Most of the homework, workshop, and exam problems in this course will ask you to write proofs; your work will be graded carefully for both content and style. We will be talking about how to write proofs throughout the course, but here are some general guidelines.
- Content---the logic of the proof:
- A proof should contain a clear and rigorous chain of reasoning leading from some given hypotheses, and the definitions of the concepts involved, to the conclusion. You should give arguments supporting all the steps. (More precisely, give arguments for all the steps except for those which are ``obvious''. Learning what this means---i.e., learning how much to write down for each argument---is part of learning the art of writing proofs). Everything written down should be relevant to this chain of reasoning: don't start by writing down a list of things you know, and don't digress as you go along.
- How does one find the chain of reasoning which makes up the proof? There are no universal answers, but here are a few hints.
- Begin by establishing clearly in your mind what you know and what you want to prove.

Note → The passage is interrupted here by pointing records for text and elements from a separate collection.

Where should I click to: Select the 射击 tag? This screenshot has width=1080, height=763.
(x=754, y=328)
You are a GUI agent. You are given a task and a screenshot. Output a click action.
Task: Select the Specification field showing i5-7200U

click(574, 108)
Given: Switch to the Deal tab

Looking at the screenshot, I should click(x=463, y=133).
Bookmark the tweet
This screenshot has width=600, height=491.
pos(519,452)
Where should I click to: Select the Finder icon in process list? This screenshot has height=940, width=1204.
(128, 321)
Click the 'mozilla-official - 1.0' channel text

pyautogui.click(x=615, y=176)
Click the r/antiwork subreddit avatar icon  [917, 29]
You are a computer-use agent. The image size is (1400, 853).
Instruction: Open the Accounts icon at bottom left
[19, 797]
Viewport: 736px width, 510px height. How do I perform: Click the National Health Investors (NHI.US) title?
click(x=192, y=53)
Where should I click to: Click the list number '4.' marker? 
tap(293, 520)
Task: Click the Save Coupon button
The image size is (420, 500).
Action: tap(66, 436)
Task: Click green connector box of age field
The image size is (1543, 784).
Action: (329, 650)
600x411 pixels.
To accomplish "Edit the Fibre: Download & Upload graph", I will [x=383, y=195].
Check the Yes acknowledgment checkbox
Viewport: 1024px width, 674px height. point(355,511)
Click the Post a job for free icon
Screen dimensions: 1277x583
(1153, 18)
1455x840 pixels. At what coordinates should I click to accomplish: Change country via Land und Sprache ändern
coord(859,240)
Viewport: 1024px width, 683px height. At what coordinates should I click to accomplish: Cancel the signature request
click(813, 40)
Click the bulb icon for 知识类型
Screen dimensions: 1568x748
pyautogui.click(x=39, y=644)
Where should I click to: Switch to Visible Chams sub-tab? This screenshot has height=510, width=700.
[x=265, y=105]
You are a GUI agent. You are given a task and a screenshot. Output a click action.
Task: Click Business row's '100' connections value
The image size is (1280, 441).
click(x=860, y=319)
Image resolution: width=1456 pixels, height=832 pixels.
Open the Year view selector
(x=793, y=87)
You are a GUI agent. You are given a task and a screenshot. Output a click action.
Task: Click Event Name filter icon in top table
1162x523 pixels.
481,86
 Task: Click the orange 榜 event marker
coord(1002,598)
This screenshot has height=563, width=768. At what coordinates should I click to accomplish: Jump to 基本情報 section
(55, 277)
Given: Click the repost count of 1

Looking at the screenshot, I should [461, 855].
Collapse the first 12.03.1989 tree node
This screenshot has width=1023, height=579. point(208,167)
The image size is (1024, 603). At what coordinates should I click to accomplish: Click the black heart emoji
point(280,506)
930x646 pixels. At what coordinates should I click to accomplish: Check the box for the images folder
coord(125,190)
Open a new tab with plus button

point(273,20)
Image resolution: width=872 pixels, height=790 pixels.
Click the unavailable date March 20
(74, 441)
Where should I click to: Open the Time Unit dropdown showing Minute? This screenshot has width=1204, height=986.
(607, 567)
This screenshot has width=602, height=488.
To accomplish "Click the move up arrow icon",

- Know and use the definitions of all the concepts involved. For many simple proofs, the logic needed is almost forced on you by the definitions you must use.
- Use scratch paper. There you can play with various ideas and, through these, understand the logic of your proof clearly before you begin to write it up for someone else to read.
- A common student error in writing a proof is to work backward from the desired conclusion to the given hypotheses. This may be helpful at the preliminary stage of figuring out how to construct a proof, but is never correct for the final version; such work belongs only on scratch paper. Once you have found the logic by working backwards you must rewrite the proof, moving from what you know to what you want to establish, to be sure that the logic works in that direction. Another way to say this is that in a proof you should never write down a statement or equality unless you know that it is true---from definitions or previously established results, from the hypotheses which are given, or from some chain of reasoning based on these---or unless you state explicitly that it has not been established. (For example, you might begin ``We must show that . . . ,'' or a proof by contradiction might begin ``We proceed by contradiction; suppose then that such-and-such is true.'')
- When you are done, read your proof critically. Pretend that it was written by a stranger, and that you did not know what he or she was thinking. Does the proof then convince you absolutely? If not, try again.
- Style---the language of the proof:
- Write in complete, grammatically proper sentences. Remember that the equal sign is a verb. Avoid dangling modifiers.
- Study proofs in the text, in other books, and from the lectures, to get a feeling for good mathematical style. Be aware, however, that the proofs in our text, by Abbott, are for pedagogical reasons frequently much more discursive than your own proofs should be.
- Don't use the notations ∀ and ∃. Don't introduce mysterious abbreviations to save writing out words. You are allowed to use the abbreviation ``iff'' for ``if and only if''.
- Read the document Writing proofs by Professor James Munkres of MIT, the author of the text used in Math 441, Introductory Topology. (The copy here was obtained from Prof. Jim Wiseman at Agnes Scott College; I do not know who wrote the prefatory remarks.)
- Homework and workshop write-ups---when you have time to do it right:
- Start the homework early. Then, if you just don't know how to get started or you get lost in the middle, talk to me, to our workshop instructor Semeon Artamonov, or to other students.
- Don't turn in scratch work. Once you have decided how to construct a proof, and written out the details once, rewrite the proof neatly to turn in.
- When your work is returned to you, read the comments and be sure you understand their point. If you don't, come to see me or Semeon to talk about them.